Obring nodded. "Sounds good." Then he looked at Sevet. Her expression was as impenetrable as ever. He wanted to get past that mask, just a little, and so he said, "But won't your teats get sore, leaving the baby behind when you're nursing?"

"Hushidh produces enough milk for four babies," said Sevet. "It's what she was born for."

Her words were hardly tender, but at least she had spoken. "Count me in," said Obring.

Then he had a second thought. A doubt about Vas's motive. "But why me?"

"Because you're not one of them," he said. "You don't care about the Oversoul, you hate this life, and you're not caught up in some foolish notion of family loyalty. Who else could I get? If Sevet and I did this alone, they might decide to keep our baby and go on. We needed somebody else with us, to split another family, and who was there besides you? The only other unconnected people are Zdorab and Shedemei, who don't have a baby so they do us no good at all, and Hushidh and Luet, and they're thicker with the Oversoul than anybody else. Oh, and Dol, of course, but she's so besotted with Mebbekew, God knows why, and such a lazy coward anyway, that she wouldn't come with us and we wouldn't want her if she would. That leaves you, Obring. And believe me, I'm asking you only because you're a little less repugnant to me than Dolya."

Now that was a motive that Obring could believe. "I'm in, then," he said.

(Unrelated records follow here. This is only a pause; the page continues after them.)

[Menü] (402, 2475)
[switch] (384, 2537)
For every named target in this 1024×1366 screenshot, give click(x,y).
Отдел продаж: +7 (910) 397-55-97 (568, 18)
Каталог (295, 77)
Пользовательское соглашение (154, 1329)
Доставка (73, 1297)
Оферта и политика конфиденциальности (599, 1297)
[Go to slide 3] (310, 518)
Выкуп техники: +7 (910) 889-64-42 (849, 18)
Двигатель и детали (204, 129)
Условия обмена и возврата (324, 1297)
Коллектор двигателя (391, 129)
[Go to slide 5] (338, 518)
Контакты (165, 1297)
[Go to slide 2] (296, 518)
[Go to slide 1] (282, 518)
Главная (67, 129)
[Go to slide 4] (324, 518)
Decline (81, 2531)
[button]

Shedemei waited until she saw Zdorab head for Volemak's tent. He would be borrowing the Index, of course—with no cooking allowed these days, he had more free time for study. So she excused herself from the group washing clothes, asking Hushidh to pick up Zdorab's and her laundry from the shrubs when it was dry. When Zdorab came through the door of the tent, the Index carefully tucked under his arm, Shedemei was waiting for him.

"Did you want to be alone?" Zdorab asked.

"I wanted to talk to you, "said Shedemei.

Zdorab sat down, then set the Index aside so she wouldn't think he was impatient to use it—though of course she knew that he was.

"Dorova is our last chance," said Shedemei. "To return to civilization."

Zdorab nodded—not agreement, only a sign that he understood.

"Zodya, we don't belong here," she said. "We're not part of this. It's a life of endless servitude for you, a life in which all my work is wasted. We've done it for a year—we've served well. The reason for your oath to Nafai was to keep you from giving the alarm in Basilica back when it would have meant soldiers capturing him if you returned to the city. Well, that's hardly likely to happen now, don't you think?"

"I don't stay here because of my oath, Shedya."

"I know," she said, and then, despite herself, her tears came.

"Do you think I don't see how you suffer here?" he said. "We thought that having the outward form of marriage would be enough for you, but it isn't. You want to belong, and you can't do that as long as you don't have a child."

It made her furious, to hear him analyze her that way—clearly he had been watching and deciding what her "problem" was, and he was wrong. Or at least he was only half right. "It isn't about belonging," she said angrily. "It's about life. I'm nobody here—I'm not a scientist, I'm not a mother, I'm not even a good servant like you, I can't plumb the depths of the Index because its voice isn't as clear to me—I find myself echoing your wisdom when I talk to others because nobody can even understand the things I know—and when I see the others with their babies I want one of my own, I'm hungry for one, not so I can be like them but because I want to be part of the net of life, I want to pass my genes on, to see a child grow with a face half-mine. Can't you understand that? I'm not reproductively handicapped like you, I'm cut off from my own biological identity because I'm trapped here in this company and if I don't get out I'll die and I will have made no difference in the world."